(Assignment A):
In the passage about La Salle, where did Deslauriers take refuge after escaping with several other men?
(Assignment B):
Update the passage about La Salle: give the section between "This attempt, which" and "EXCULPATES THE JESUITS.", inclusive, with "Paris" replaced by "Rouen".

(Reading passage):

——————

This attempt, which was not, as we shall see, the only one of the kind made against La Salle, is alluded to by him in a letter to a friend at Paris, written in Canada when he was on the point of departure on his great expedition to descend the Mississippi. The following is an extract from it:
LA SALLE EXCULPATES THE JESUITS.
"I hope to give myself the honor of sending you a more particular account of this enterprise when it shall have had the success which I hope for it; but I have need of a strong protection for its support. It traverses the commercial operations of certain persons, who will find it hard to endure it. They intended to make a new Paraguay in these parts, and the route which I close against them gave them facilities for an advantageous correspondence with Mexico. This check will infallibly be a mortification to them; and you know how they deal with whatever opposes them. Nevertheless, I am bound to render them the justice to say that the poison which was given me was not at all of their instigation. The person who was conscious of the guilt, believing that I was their enemy because he saw that our sentiments were opposed, thought to exculpate himself by accusing them, and I confess that at the time I was not sorry to have this indication of their ill-will; but having afterwards carefully examined the affair, I clearly discovered the falsity of the accusation which this rascal had made against them. I nevertheless pardoned him, in order not to give notoriety to the affair; as the mere suspicion might sully their reputation, to which I should scrupulously avoid doing the slightest injury unless I thought it necessary to the good of the public, and unless the fact were fully proved. Therefore, Monsieur, if anybody shared the suspicion which I felt, oblige me by undeceiving him."[94]
This letter, so honorable to La Salle, explains the statement made in the memoir, that, notwithstanding his grounds of complaint against the Jesuits, he continued to live on terms of courtesy with them, entertained them at his fort, and occasionally corresponded with them. The writer asserts, however, that they intrigued with his men to induce them to desert,—employing for this purpose a young man named Deslauriers, whom they sent to him with letters of recommendation. La Salle took him into his service; but he soon after escaped, with several other men, and took refuge in the Jesuit missions.[95] The object of the intrigue is said to have been the reduction of La Salle's garrison to a number less than that which he was bound to maintain, thus exposing him to a forfeiture of his title of possession.

——————

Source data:
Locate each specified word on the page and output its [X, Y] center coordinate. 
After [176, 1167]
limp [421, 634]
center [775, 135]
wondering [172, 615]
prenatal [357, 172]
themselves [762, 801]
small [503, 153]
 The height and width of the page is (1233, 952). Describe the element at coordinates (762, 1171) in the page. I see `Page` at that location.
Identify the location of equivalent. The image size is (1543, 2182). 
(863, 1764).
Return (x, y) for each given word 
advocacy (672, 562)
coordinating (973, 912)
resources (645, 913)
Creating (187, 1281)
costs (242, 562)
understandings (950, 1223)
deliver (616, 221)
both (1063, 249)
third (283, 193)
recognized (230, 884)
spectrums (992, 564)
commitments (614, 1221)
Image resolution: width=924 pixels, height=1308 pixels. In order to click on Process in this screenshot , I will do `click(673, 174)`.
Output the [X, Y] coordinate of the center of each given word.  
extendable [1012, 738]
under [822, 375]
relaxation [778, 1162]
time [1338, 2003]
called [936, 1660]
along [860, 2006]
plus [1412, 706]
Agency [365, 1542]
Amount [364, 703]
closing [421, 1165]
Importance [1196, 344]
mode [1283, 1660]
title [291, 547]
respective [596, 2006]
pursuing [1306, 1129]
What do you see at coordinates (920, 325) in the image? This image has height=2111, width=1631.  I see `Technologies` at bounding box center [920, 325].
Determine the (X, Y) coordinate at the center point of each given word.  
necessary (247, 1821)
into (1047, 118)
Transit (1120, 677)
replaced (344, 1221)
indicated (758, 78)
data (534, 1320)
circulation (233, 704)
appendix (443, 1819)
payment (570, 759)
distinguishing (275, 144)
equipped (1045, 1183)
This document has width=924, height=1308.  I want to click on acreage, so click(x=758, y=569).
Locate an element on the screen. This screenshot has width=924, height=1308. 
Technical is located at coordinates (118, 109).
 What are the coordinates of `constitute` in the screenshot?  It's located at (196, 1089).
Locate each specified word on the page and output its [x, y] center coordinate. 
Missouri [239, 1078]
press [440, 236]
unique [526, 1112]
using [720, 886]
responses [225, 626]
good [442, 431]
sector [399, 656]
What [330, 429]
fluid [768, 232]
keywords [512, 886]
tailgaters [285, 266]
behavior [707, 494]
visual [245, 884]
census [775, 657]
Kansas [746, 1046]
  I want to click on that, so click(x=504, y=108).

——————

(Response A):
He took refuge in the Jesuit missions.

(Response B):
This attempt, which was not, as we shall see, the only one of the kind made against La Salle, is alluded to by him in a letter to a friend at Rouen, written in Canada when he was on the point of departure on his great expedition to descend the Mississippi. The following is an extract from it:
LA SALLE EXCULPATES THE JESUITS.